Se nos ha intentado convencer de que el toreo es un arte mecánico, eléctrico, repetitivo, donde la ligazón, aunque sea sin estructuración de faena alguna, es un valor casi absoluto. Toreo de cadena de montaje. Toreo donde las facilidades dadas a la embestida del toro superan con mucho al extraordinario esfuerzo de hacer que el toro vaya por donde no quiere ir (Domingo Ortega), el salir a poder con el toro y después todo lo que ustedes quieran (Gregorio Corrochano), el tener un misterio que decir y decirlo (Rafael el Gallo), o a la sublime creación artística.

El toreo se ha convertido en un oficio mecánico de repetitividad sin cuento. Pero en esa repetitividad, precisamente, reside en buena medida su fracaso. El toreo repetitivo, constante, prácticamente uniformado en un oficio bien aprendido, carece de alma, no nos hiere el corazón, ni el entendimiento. Provoca en los públicos esa misma respuesta mecánica, obsesiva por el aplauso fácil e inconsciente. Un trincherazo, u otro del desprecio, unas manoletinas o bernardinas, ejecutadas como sean, generan ovaciones abstrusas, aunque sean lances eléctricos, sin alma, sin temple, sin profundidad y aun tratándose de medios pases. Y no les cuento las tandas ligadas, al estilo noria, con el sempiterno pasito atrás, para dejar transcurrir el viaje del toro sin molestarle en demasía, y ligarlos, sin solución de continuidad, esto es, sin remate alguno, con el siguiente, situado el espada en la misma oreja o costillar de su supuesto oponente.
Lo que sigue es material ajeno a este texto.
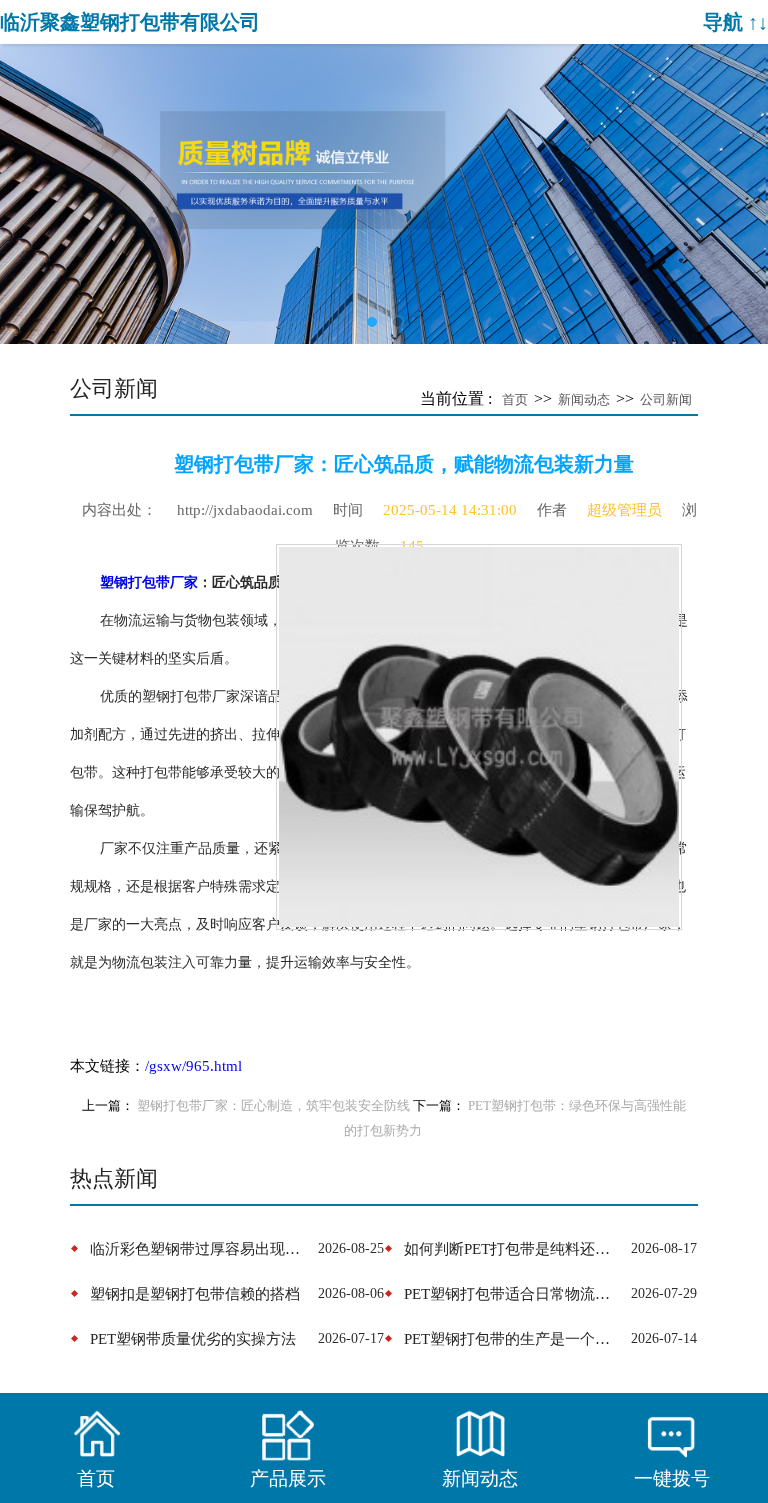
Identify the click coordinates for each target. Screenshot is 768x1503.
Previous (30, 179)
Los ejemplos son bien palpables. Ese toreo ha llevado a la tauromaquia actual a un punto, quizá, de no retorno. El toreo, en suma, no es ese oficio de dar pases de cualquier manera (como dice la Tauromaquia de Mazzantini, de José Cortés, en 1896), con ligazón aparente y con largas pausas entre series (perdida la unidad temporal y espacial defendida por S. M. El Viti, en el libro de Sureda). Y algunos, a eso, lo llaman arte, y así lo defienden los corifeos de turno.
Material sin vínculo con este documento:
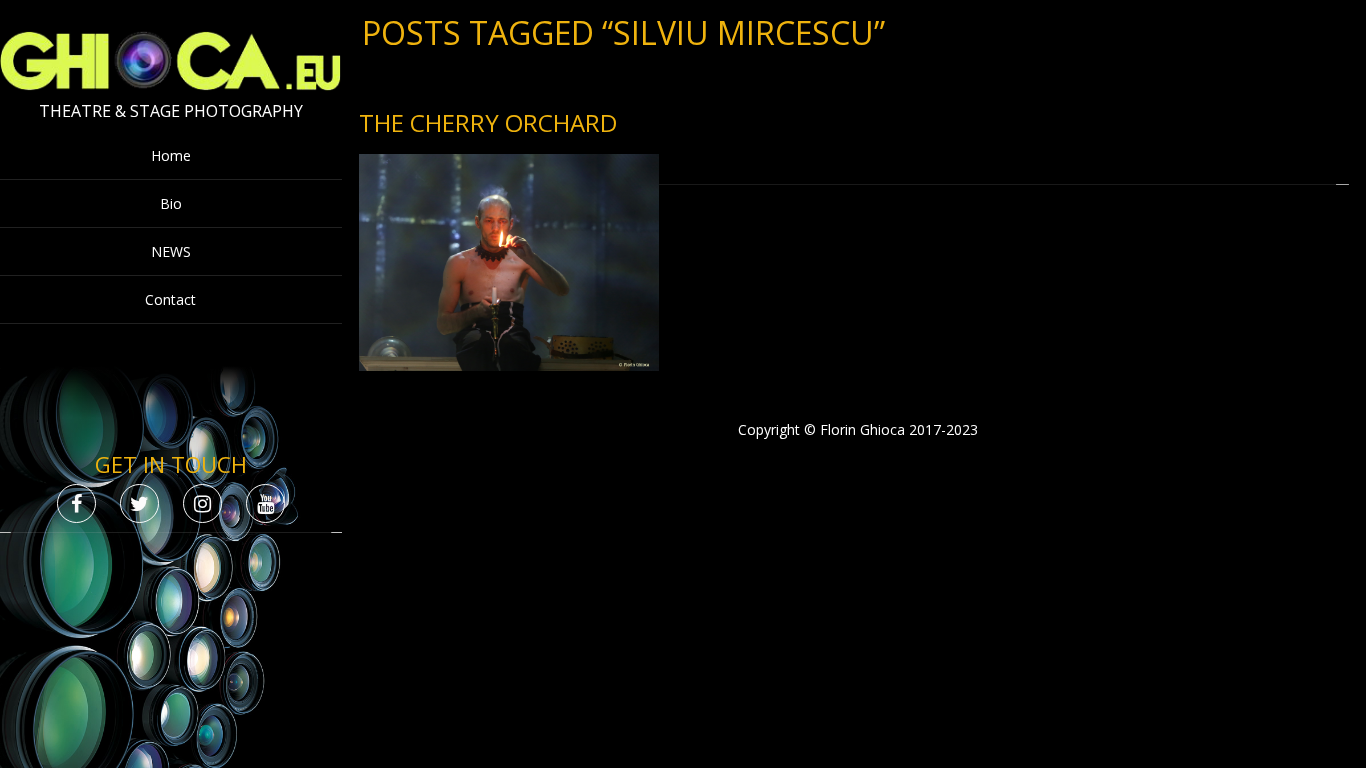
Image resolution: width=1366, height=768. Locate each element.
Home (171, 155)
No; el toreo es algo que nace de la propia esencia del ser humano. De su esfuerzo por superar las dificultades de su intrínseca debilidad, de superarse a sí mismo, a través del atrevimiento por conseguir domeñar, dominar, sujetar, una naturaleza indómita y brutal. De hacerlo, ante todo, con el valor y la inteligencia que en él se precisan, valores inequívocamente humanos, canalizados a través de una técnica quizá aprendida, quizá intuida, donde la estética hoy juega un papel fundamental. Lo juega, precisamente, porque aquella brutalidad ha sido ya sometida a prácticas de domesticación y adecuación. El toro, en gran medida, ha perdido aquella fiereza, aquella imprevisibilidad, aquella violenta arrancada indómita. Sale ya sometido en la mayor parte de las plazas, y ni aun siquiera es necesario picarlo para moderar sus fuerzas o sus acometidas. Es un triste colaborador en tantas ocasiones. La estética, pues, se ha hecho imprescindible en la mayor parte de los casos, para que la corrida aun nos genere esas emociones ancestrales, que antes se lograban a través de los ojos y el comportamiento de la fiera.

Quizá sea un proceso degenerativo natural, como le sucede al propio ser humano. Pero lo que no podemos admitir, sea una u otra tauromaquia la que haya de ponerse en juego, es la mecanización del toreo, su vulgarización, la falta de alma, la irresponsable pérdida del deber con la liturgia, con el rito sacrificial que conlleva, con la llama que nos prende el corazón.

Por eso nos conmueven los toreros que saben expresarse en esa liturgia de una forma, no tanto original, como clásica, no tanto mecánica, como natural y espontánea, surgida de su propia entraña, de su capacidad de improvisación, del etéreo aleteo de sus frágiles telas. Un arte etéreo, pero con una profundidad abismal. Porque respetan la misma esencia del espectáculo, de su antropológica razón de ser.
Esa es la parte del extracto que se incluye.